Let's try to create a really VERY low-fidelity model of it, using Machinations, in order to see what we can see. Machinations is a model and tool developed by Joris Dormans, who wrote about it (with Ernest Adams) in a book. It's based on Petri nets. I'm fond of Petri nets, and at least some of the extensions Machinations makes to Petri nets are clearly valuable.

There are things visible on the board - a box of five pieces not yet placed on the left, lots of open spaces available for placing pieces, some full and some empty pipes. In a previous version of the game, Pipe Mania, there was also a visual representation of the allowance of time before the stuff starts flowing.

We model each of those visible things as a pool of tokens.

With those pools decided, it's fairly easy to decide on transitions or transactions in our model - a player can place a pipe, which consumes a pipe from the box of pieces not yet placed, and an open space, but creates an empty pipe. That's under the player's control, represented in Machinations as "double-struck". If and when the player places a pipe, the game refills the box of pieces not yet placed, that's automatic, represented in Machinations as "starred". There is a period of time which gradually runs out, and once that period of time is gone, empty pieces start becoming filled pieces. If there are no empty pieces available when this process goes to transform them into filled pieces, then the player loses. If the player keeps ahead of the process for long enough, though, they will accumulate a certain number of filled pieces, and win.

Obviously, this model destroys a crucial part of the pipes game, the geometry. I'm not going to defend the practice of low-fidelity modeling, or even lean on Box's "of course its wrong, but is it useful?" slogan, and try to argue that this model is at all useful.

Instead, I will just go on to the next part of this blog, which is trying to transliterate this Machinations model into the Ceu programming language.
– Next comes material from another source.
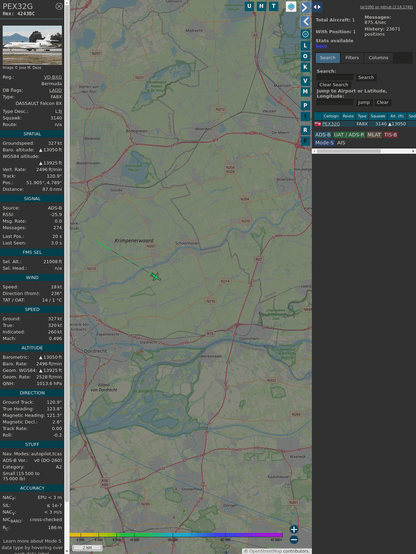Image resolution: width=416 pixels, height=554 pixels.
Task: Click the Clear Search button
Action: (334, 85)
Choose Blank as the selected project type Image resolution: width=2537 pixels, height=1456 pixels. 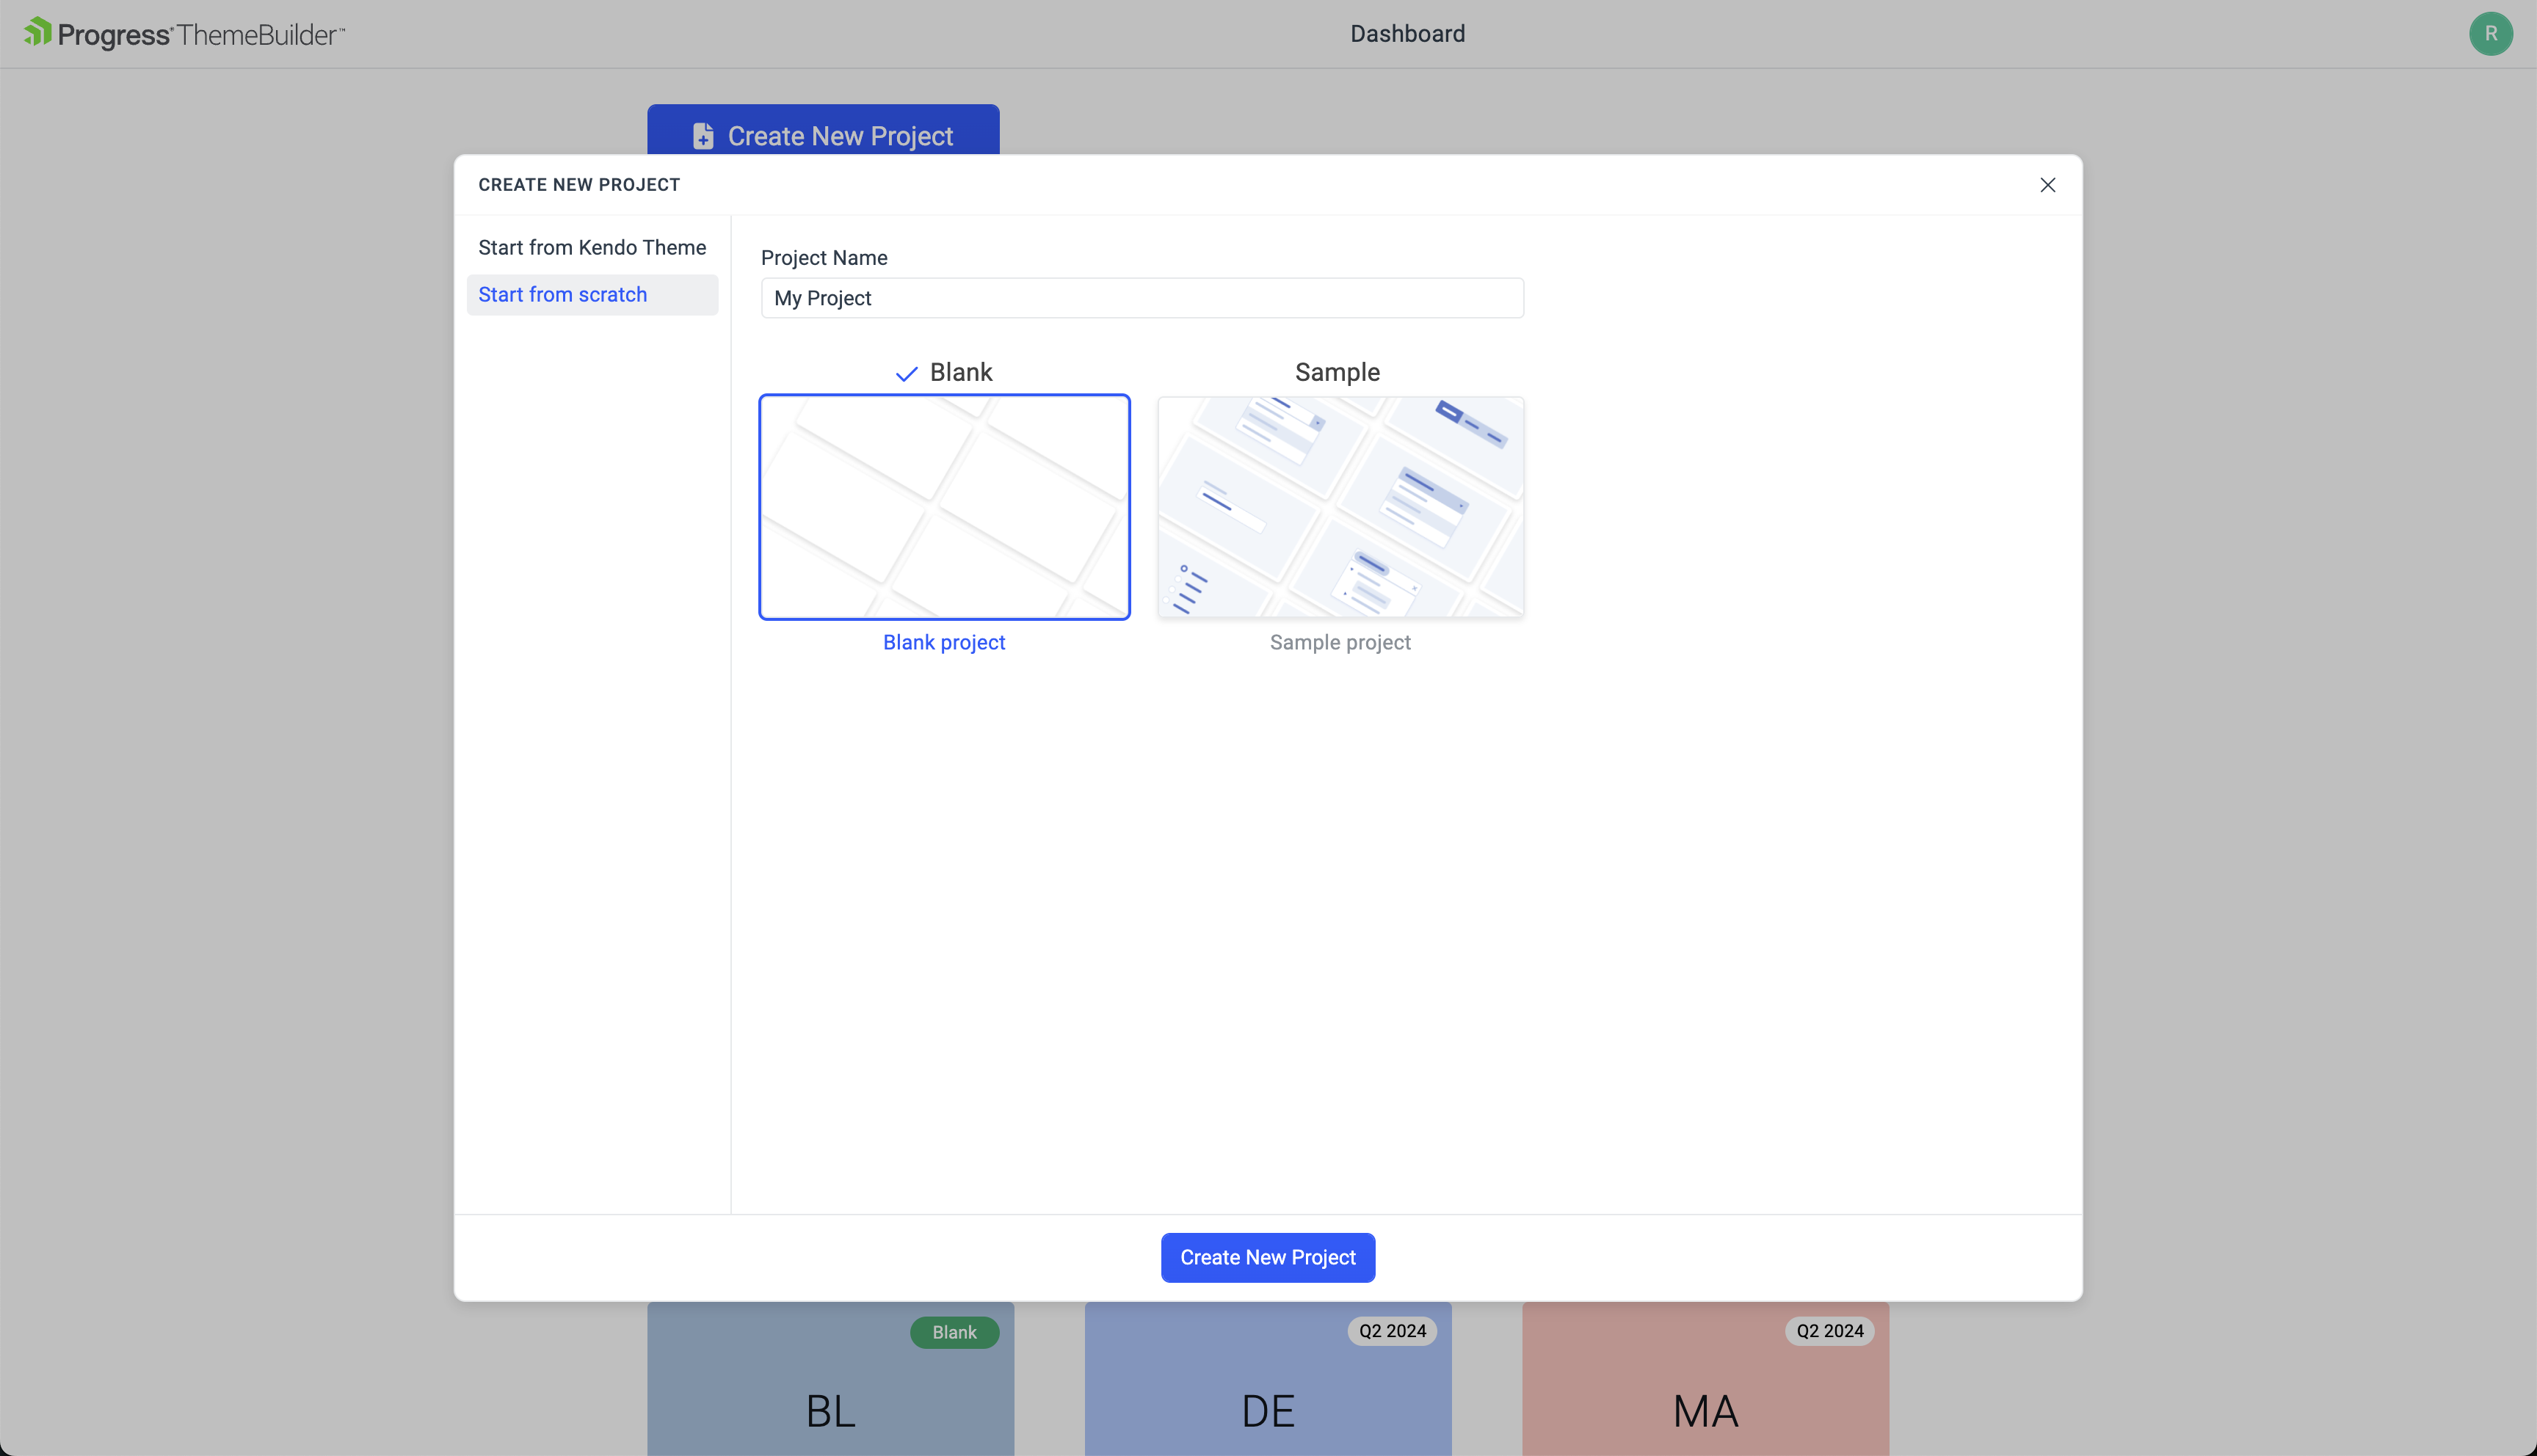960,371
There are several transitions in the Machinations model, which operate concurrently. We can model that concurrency using Ceu's "par/or" construct.

input void PLACE;

var int available = 5;
var int open = 70;
var int empty = 0;
var int full = 0;
var int initial_delay = 10;

par/or do
  loop do
    await 1s;
    if available < 5 then
      _printf("A new piece becomes available.\n");
      available = available + 1;
    end
  end
with
  loop do
    await PLACE;
    if available > 0 and open > 0 then
      _printf("You place a piece on the board.\n");
      available = available - 1;
      open = open - 1;
      empty = empty + 1;
    end
  end
with
  loop do
    await 1s;
    if initial_delay > 0 then
      _printf("Tick.\n");
      initial_delay = initial_delay - 1;
    else/if empty > 0 then
      _printf("The goo flows.\n");
      empty = empty - 1;
      full = full + 1;
      if full >= 20 then
        _printf("You win!\n");
        break;
      end
    else
      _printf("You lose!\n");
      break;
    end
  end
end

escape 0;

This is only a start. But it is a start, from which subsequent evolutions can make the game more and more real.
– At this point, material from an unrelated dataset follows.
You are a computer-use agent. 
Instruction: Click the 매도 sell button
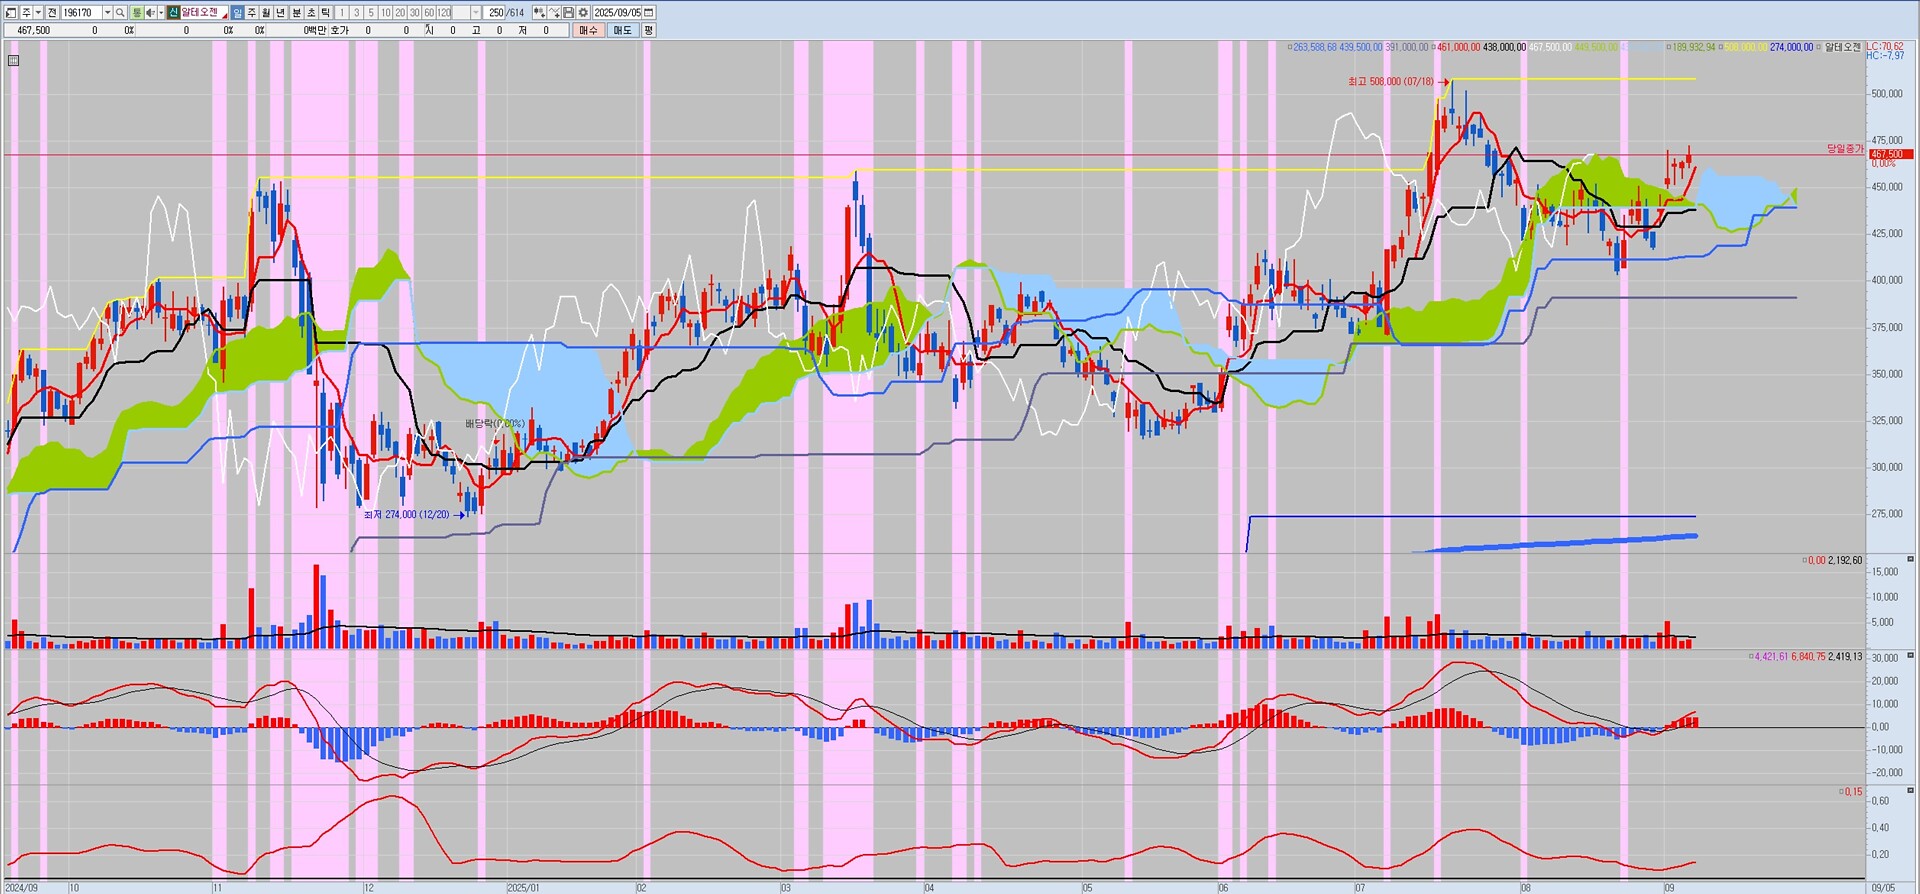(622, 30)
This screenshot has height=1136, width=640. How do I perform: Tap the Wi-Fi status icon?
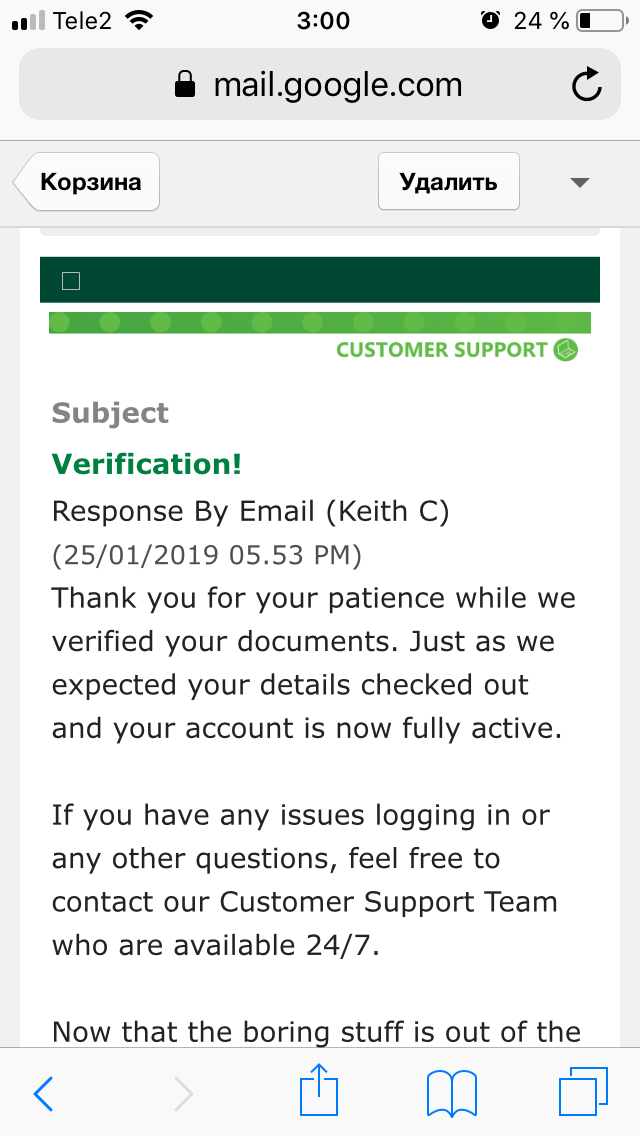[139, 20]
For example, we might replace the "available" counter with a data structure, such as a list or map of pieces with actual distinct identities. Similarly, the three counters regarding the board might be replaced by a board data structure, such as a two-dimensional array. Also, another concurrent process in real games would probably be "every frame, redraw the screen" (woah, radical idea!).

Perhaps it is one of those "obvious once you see it" things, but I think trying to do radically simple (e.g. Petri nets) modeling got us from zero to these initial architectural elements of:

  1. model: the five counters
  2. messages: the void PLACE input, and
  3. processes: the three concurrent trails of: 3.1. refreshing the available pieces, 3.2. handling player input, and 3.3. the dynamics of the flowing

Even though the process of evolving this (boring, colorless) skeleton towards actually being a game is likely to distort those initial architectural elements into unrecognizability, they're still nontrivial to find from scratch.

Disclaimer: Of course, DON'T CLONE! Two ways to avoid cloning:

  1. Analyze multiple sources and remix the analyses. For example, you might mix Pipe Mania / Pipe Dream with Tron, adding some sort of competitive element.
  2. After breaking it down to simplistic, colorless structure, elaborate it out differently than your original did. Instead of giving the player pipes, you might choose to give them words, and instead of requiring the pieces to connect geometrically, you might require them to fit a rigid metrical structure or rhyme.